As someone who has an interest in comparative electoral systems, I couldn’t help being so favourably impressed by the outcome of the British election and its electoral system. The campaign lasts one month, the elections one day, by the end of the night of the elections the winner is known. The next day the prime minister goes to the Queen, and goes, or comes back, to 10 Downing Street. In the meantime, the losers accept their failure and resign. Compare this to what happens in Italy or Israel, for instance. In both countries electoral campaigns are a lengthy affair that sometimes starts the day after the elections; the losers complain but don’t resign, the winners squabble for the spoils of victory. In fact in Israel this spoils system is even more voracious and obnoxious than almost anywhere else. The coalition is formed not before the elections but after the elections and every party have exorbitant requests, cross vetoes, last hour blackmail etc. Bottom line, Bibi Netanyahu was only able to form his coalition seven weeks after winning the elections, Cameron did it seven hours after the elections. Whose electoral system would you rather have?

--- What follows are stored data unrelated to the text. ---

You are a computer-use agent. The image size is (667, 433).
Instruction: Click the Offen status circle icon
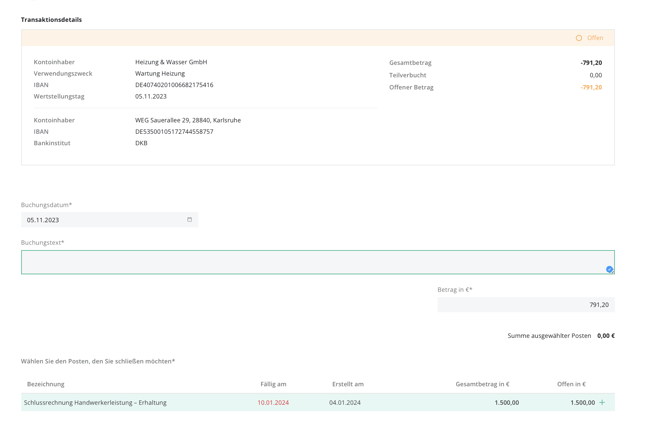[579, 38]
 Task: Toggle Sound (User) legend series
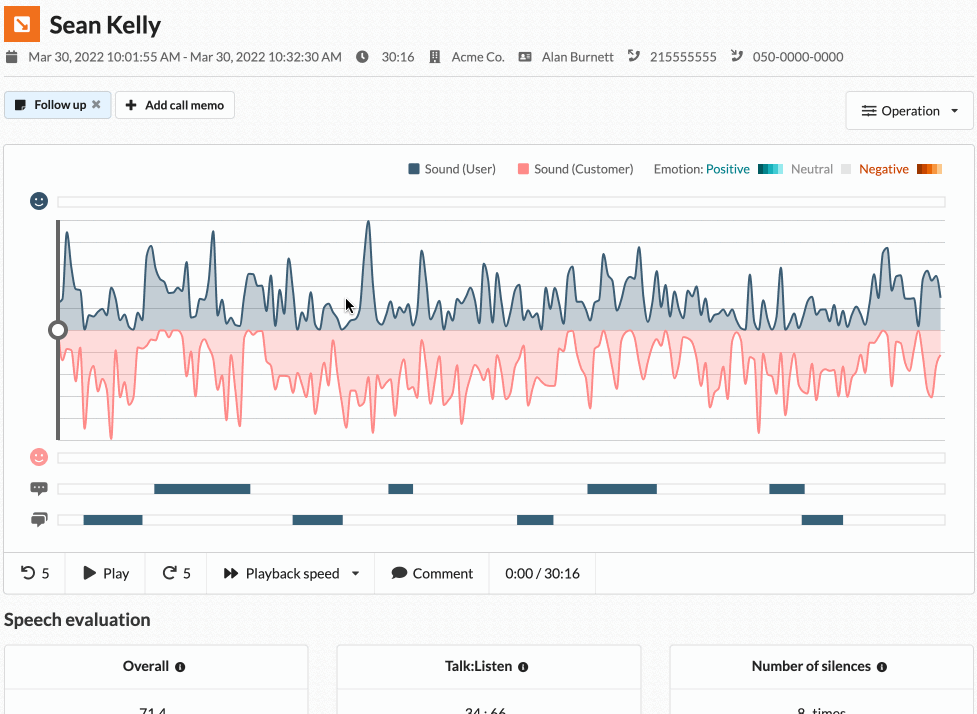click(452, 169)
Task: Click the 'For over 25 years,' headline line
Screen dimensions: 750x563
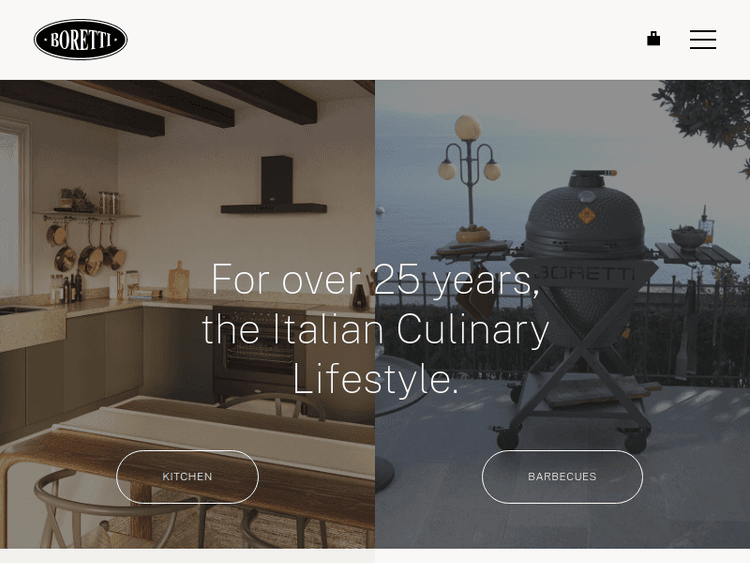Action: [375, 279]
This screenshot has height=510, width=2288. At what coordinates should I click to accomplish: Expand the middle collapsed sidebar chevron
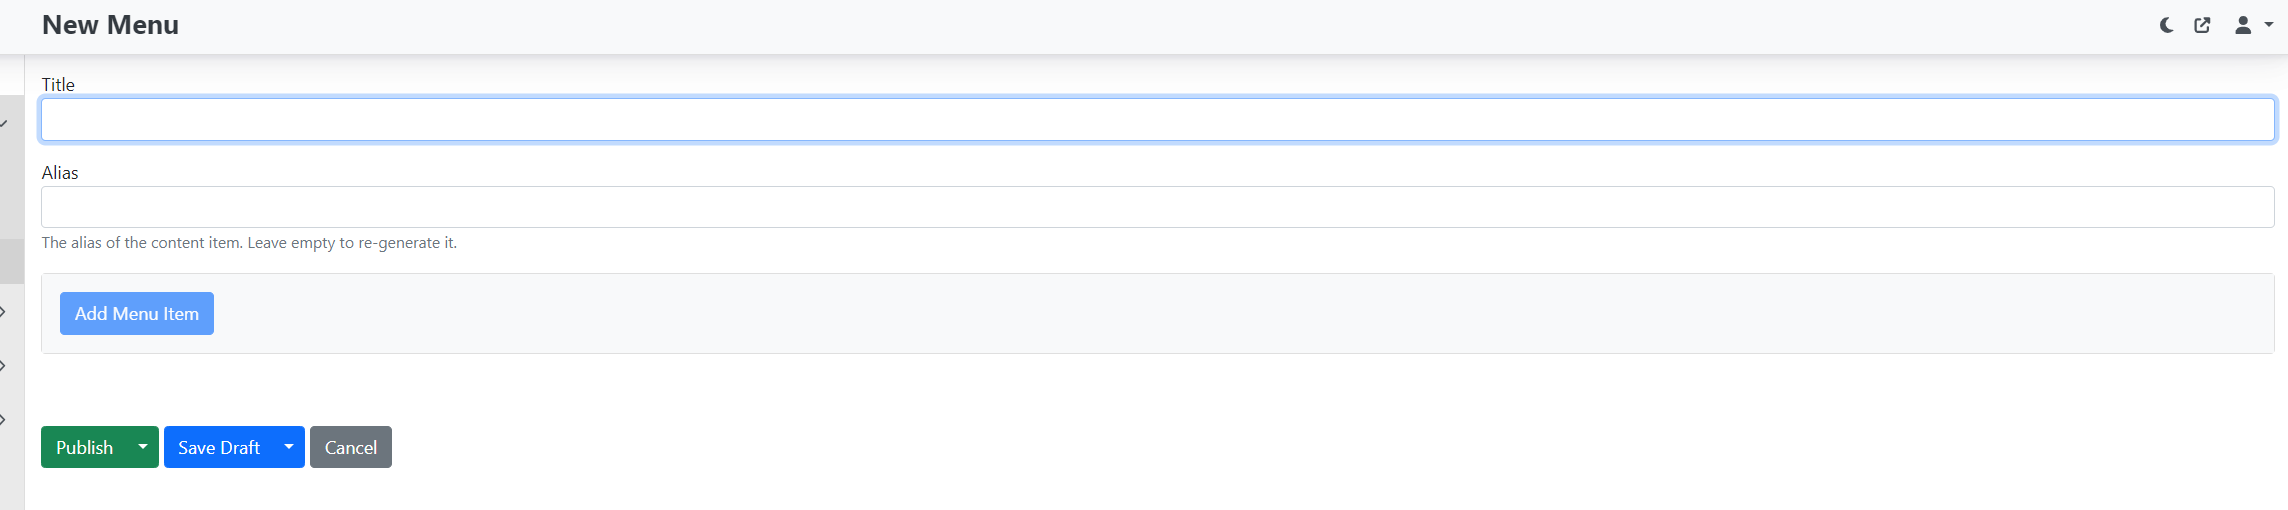[4, 366]
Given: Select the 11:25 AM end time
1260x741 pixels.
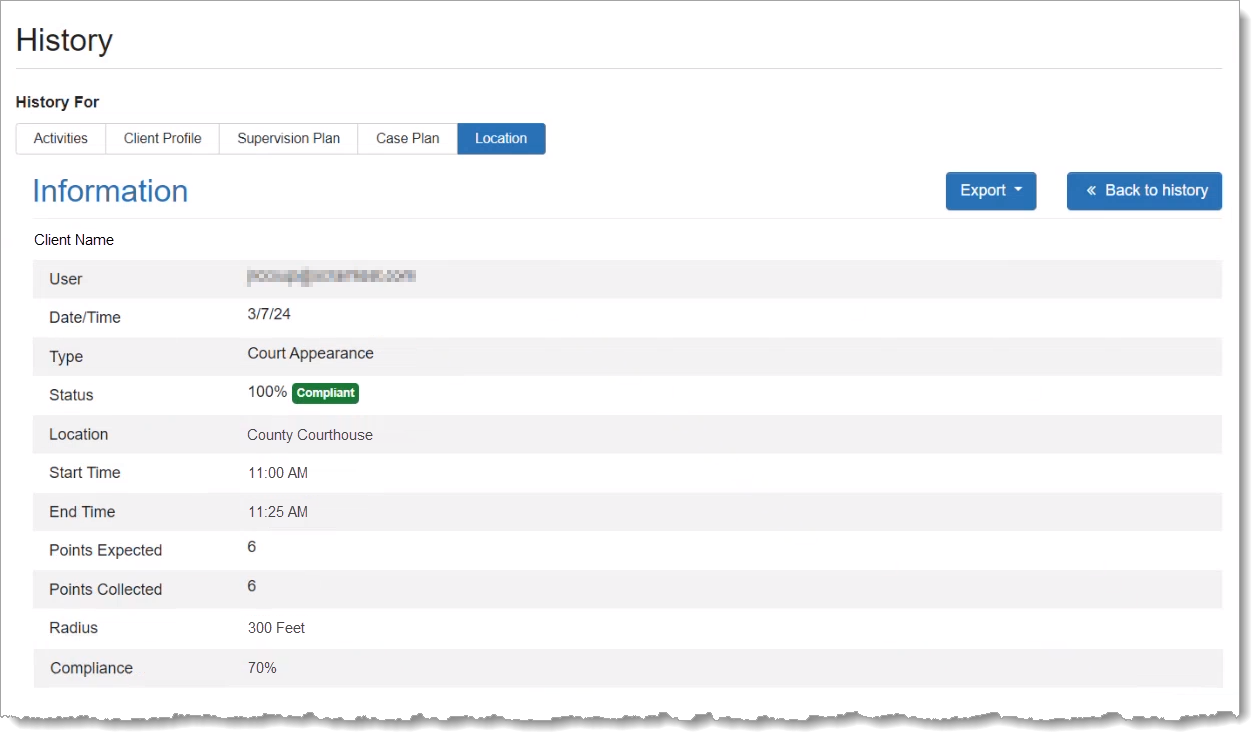Looking at the screenshot, I should (278, 512).
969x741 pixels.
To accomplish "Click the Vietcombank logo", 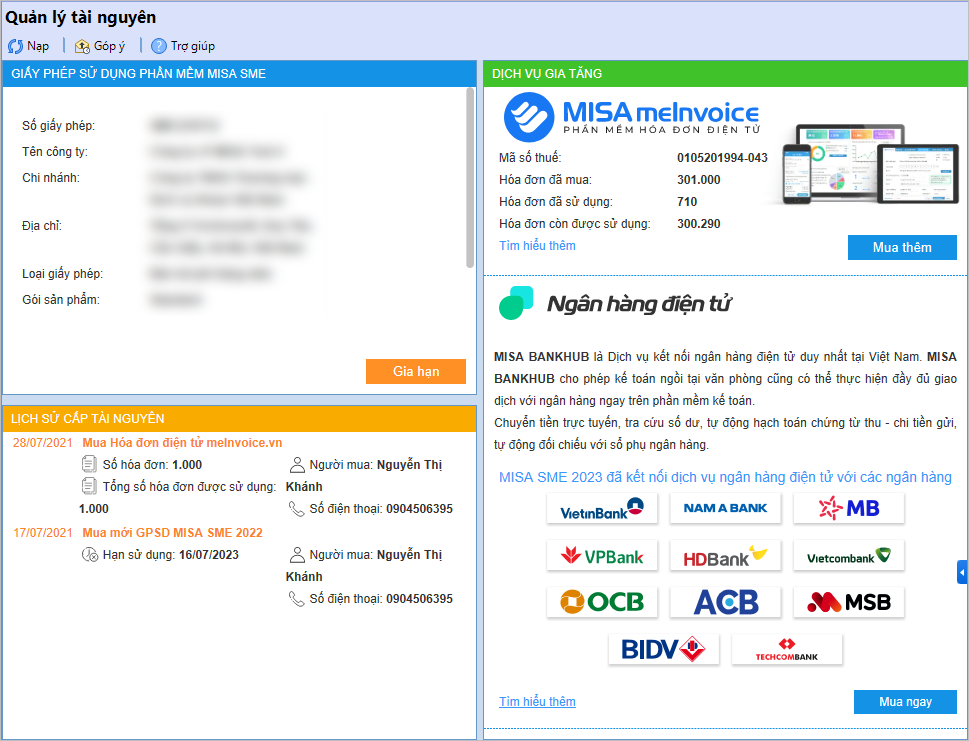I will pos(848,555).
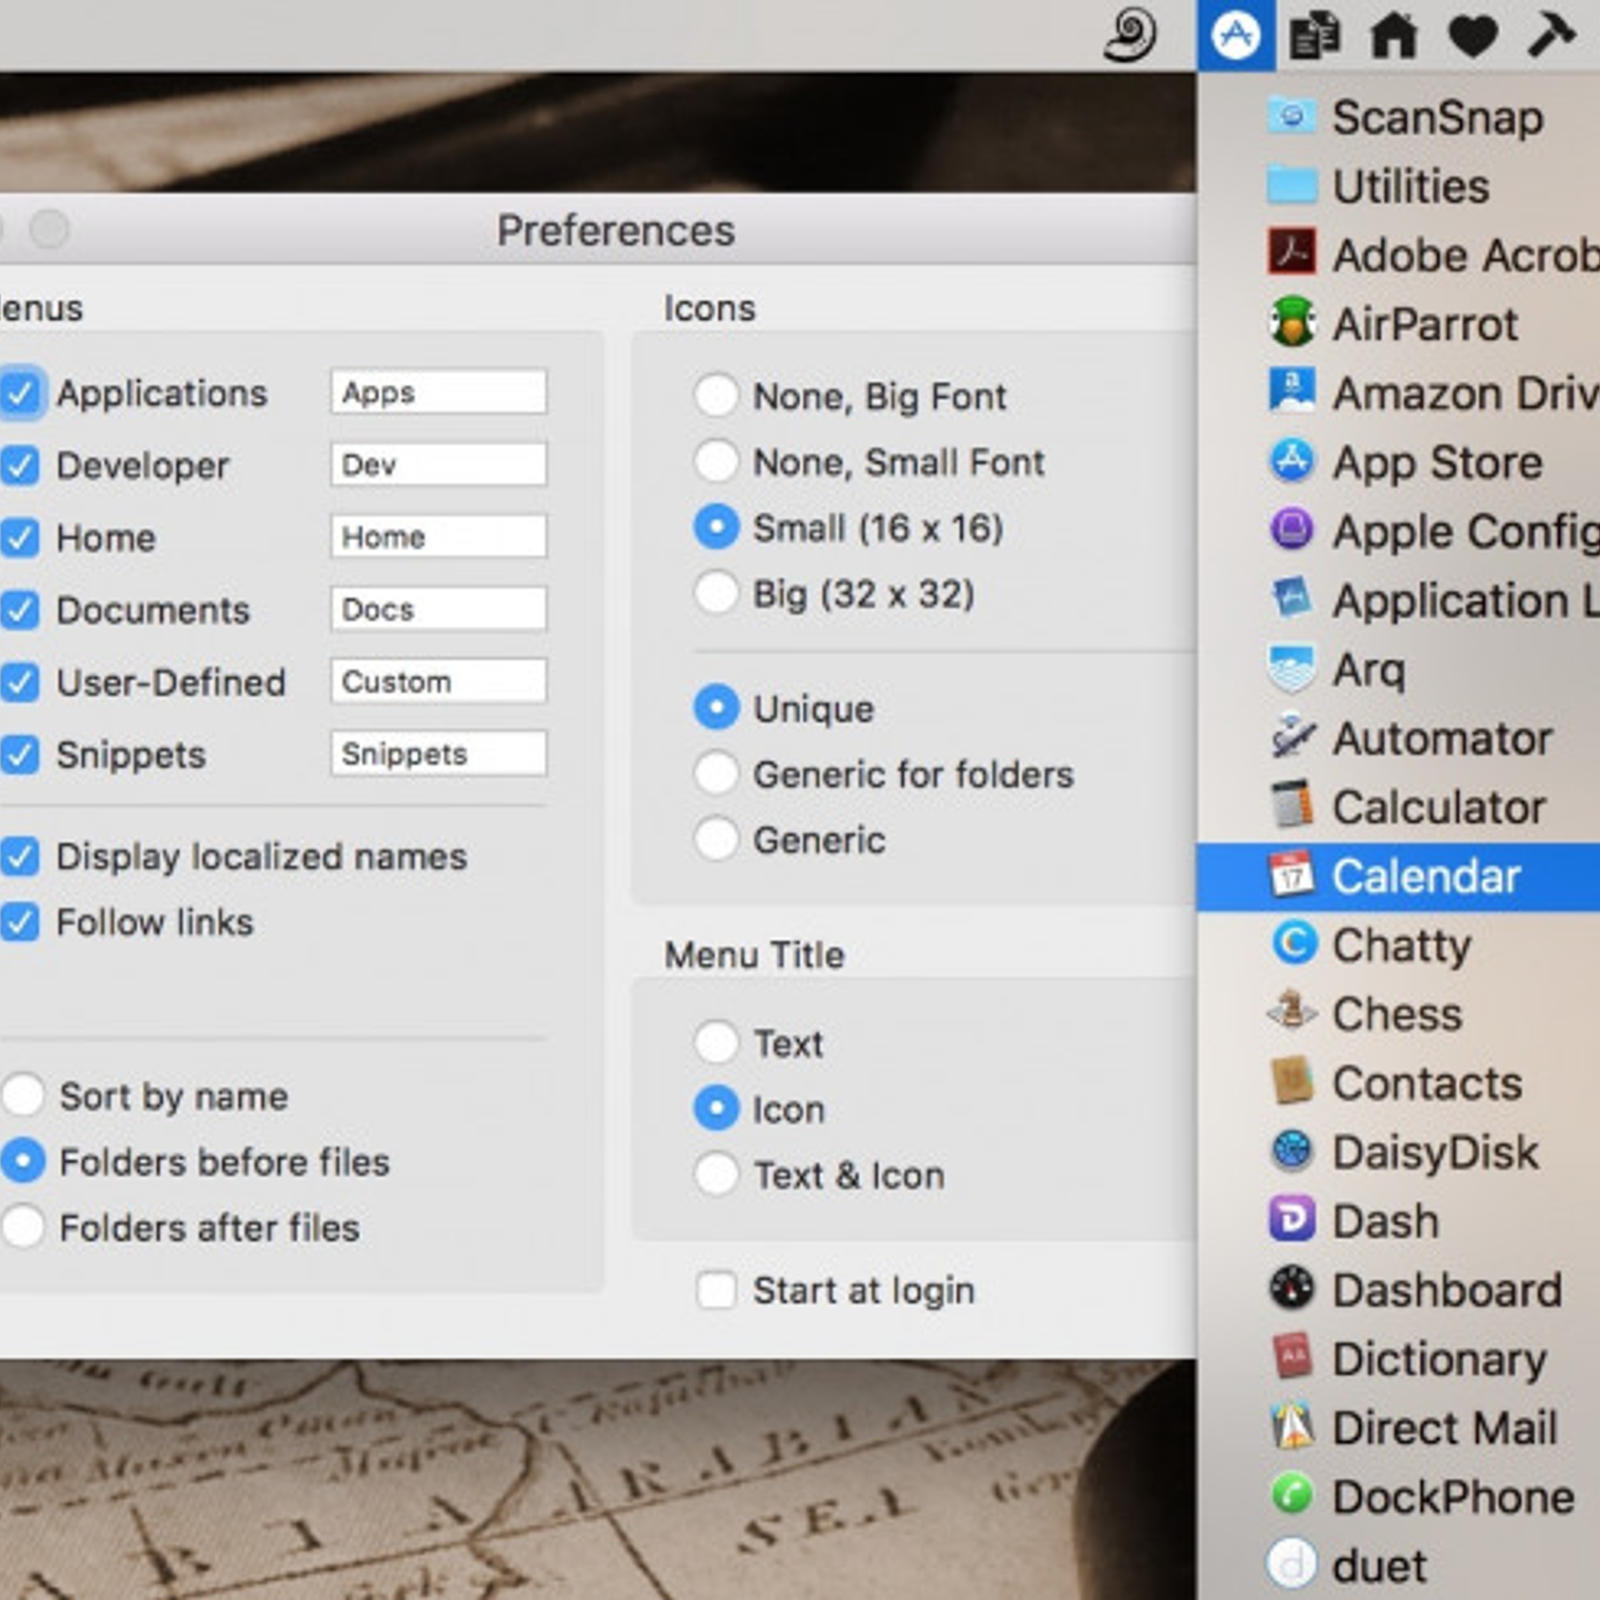
Task: Open the Home menu bar icon
Action: click(1394, 36)
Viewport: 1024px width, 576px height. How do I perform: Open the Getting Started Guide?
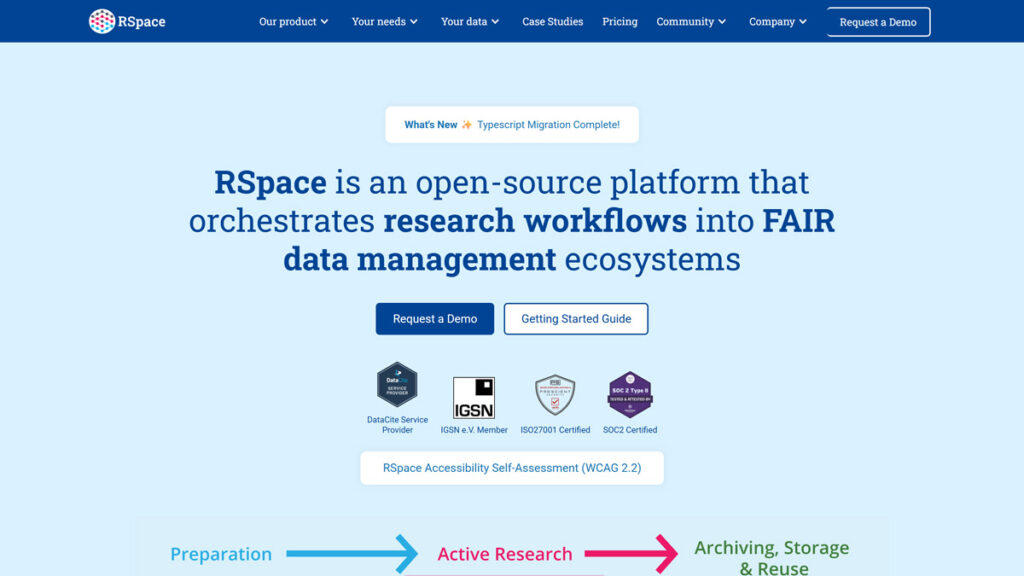[576, 318]
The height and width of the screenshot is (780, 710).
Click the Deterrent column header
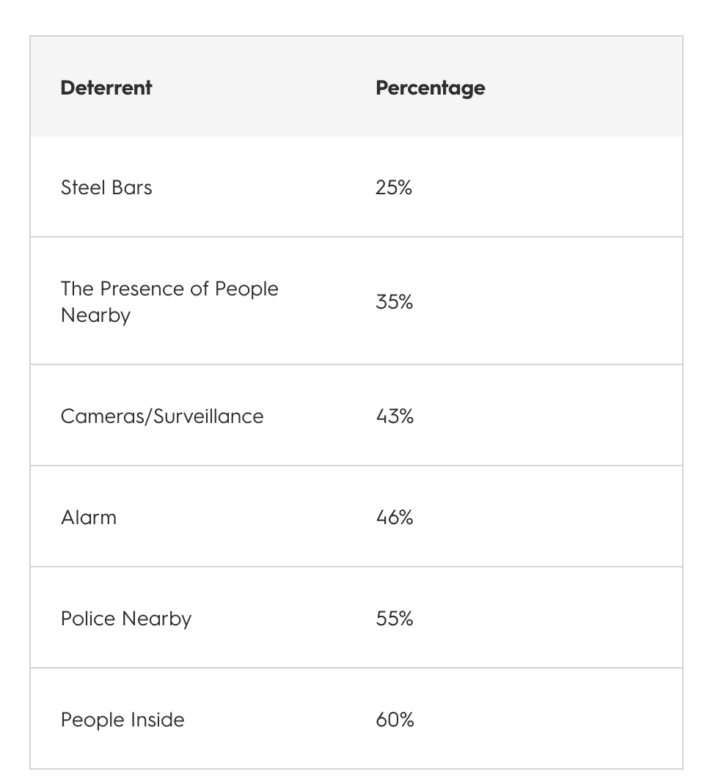click(106, 87)
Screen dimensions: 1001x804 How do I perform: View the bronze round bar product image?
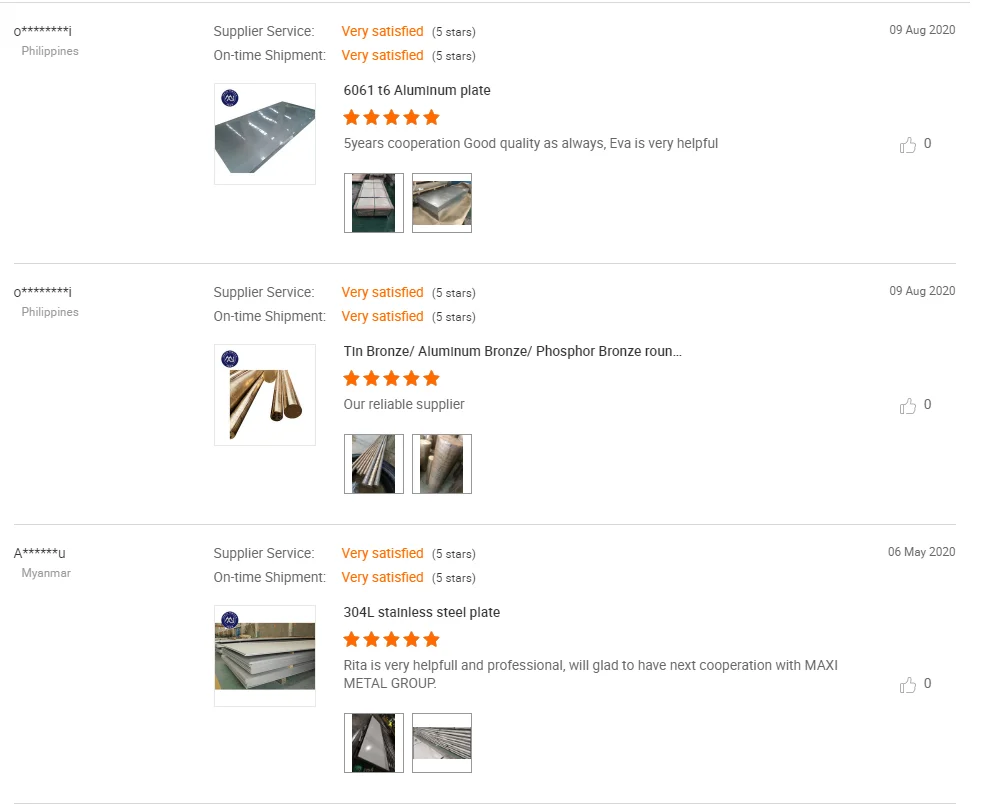coord(265,395)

The question is not as simple as it looks, because the downside of the clear cut civility of the British system is very harsh on the losers, who may get a very high share of the electoral vote and almost no representation in parliament—go speak to Farage for example (the leader of the UKIP). Serious publications such as the Economist have been advocating the introduction of some proportional representation into the British system. Despite its drawdowns–no system is perfect, Brits should think twice before giving up their current system which guarantees a civil transfer of power, accountability, and certainty, for a Levantine correction that engenders unending discussions and very often extortion.